A pesar de toda la información que hemos recibido, diría incluso que a pesar de la sobreinformación a la que hemos sido expuestos, una sobreinformación que ha devenido, para colmo, intoxicación informativa, es decir, infoxicación, como se conoce a ese estado en el que cae un ser humano cuando se le revela más información de la que requería o de la que era capaz de manejar, en torno nuestro se ha generado un vacío angustiante, un silencio que se come todos los sonidos, una serie de preguntas que no tienen respuesta, porque ni siquiera han sido expresadas.

En la penúltima llamada que sostuve con mi madre, quien, como ya dije, ha dedicado buena parte de su vida a buscar respuestas a las preguntas que otros, en su mayoría adolescentes con problemas emocionales y niños con problemas de aprendizaje, se hacían (adolescentes y niños que ahora son adultos, señores y señoras que, desde que empezó el confinamiento, de tanto en tanto le llevan a mi madre una despensa, una cubeta de toallitas desinfectantes, un galón de cloro); en esa penúltima llamada, decía, mi madre me contó su último sueño.

Y aunque no sé cómo vaya a tomar que ese sueño sea publicado, lo cuento porque condensa esto que he estado escribiendo: harta del confinamiento, en la misma medida que asustada por la enfermedad que nos acecha y preocupada por las consecuencias que esta traerá, mi madre, la de su sueño, se asomaba a una ventana, buscando una salida al ruido de su mente.

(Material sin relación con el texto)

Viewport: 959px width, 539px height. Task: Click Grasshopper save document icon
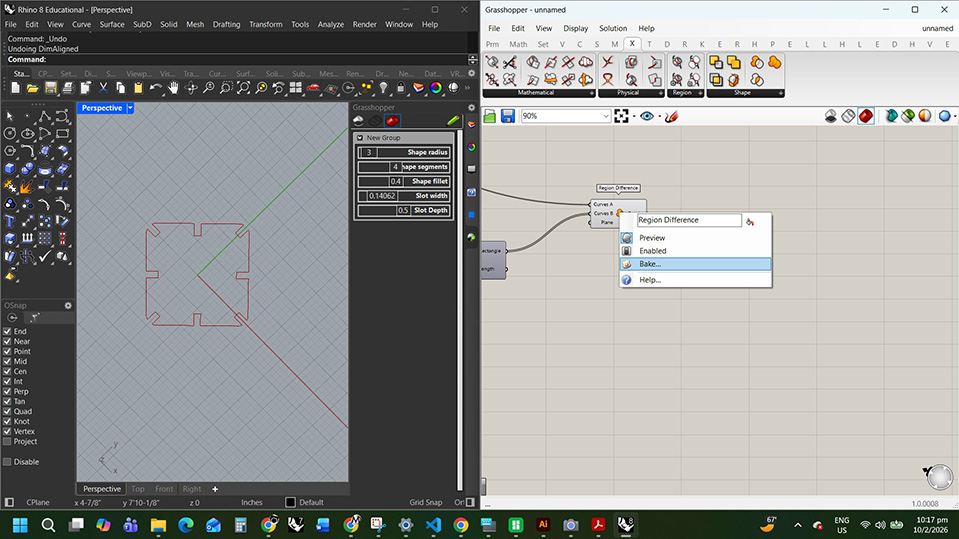[507, 116]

En la calle, sin embargo, lo que ella, lo que mi madre soñada encontró, fue un paisaje incomprensible: todas las personas que caminaban ahí, se habían convertido en equis, en equis negras de diversos tamaños.

Ese vacío angustiante, ese silencio que se come todos los sonidos, esa serie de preguntas que no tienen respuesta, porque no están siendo expresadas, sin embargo, es algo contra lo que también toca luchar en estos días de pandemia y de confinamiento. Ya sea porque la vida nos lo permite, ya sea porque nos invita con su ruido, ya sea porque nos lo demanda con algún suceso inesperado, a la vez que inevitable: un golpe que, aunque no veíamos venir, nos alcanza en el centro del hocico.

Hace un par de días, Capulín, el alma negra de mi manada, el perro al cual me unía un vínculo tan especial como natural, amaneció desparramado en un rincón del cuarto, vacío de fuerzas por completo, con los ojos de alguien o algo más: las córneas esas que parecerían ser enviadas por las sombras, para que aquel que se las ponga no vaya extraviarse, dado que ya va de camino.

Tras dudarlo un instante, decidí que haría lo que habría hecho en aquel mundo de antes. Que las preguntas que todavía no me hacía, habría de responderlas con mis actos. Que levantando a Capulín, saliendo a la calle y corriendo las tres cuadras que hay entre mi casa y el hospital veterinario, empezaría a honrar la muerte.

La muerte, el duelo y sus rituales: mi perro no moriría entre dolores, debía ser ayudado en el tránsito en que estaba, como debíamos, nosotros, la manada que quedaba, acompañarlo en ese tránsito, a pesar de la pandemia, la información y el mundo nuevo.

Y es que nosotros no debíamos renunciar, por más peligros que haya, a aquello que también nos hace humanos: los rituales que llevamos a cabo ante el vacío.

Quizá este sea la última trinchera: aferrarnos a la muerte, como lo hacemos a la vida.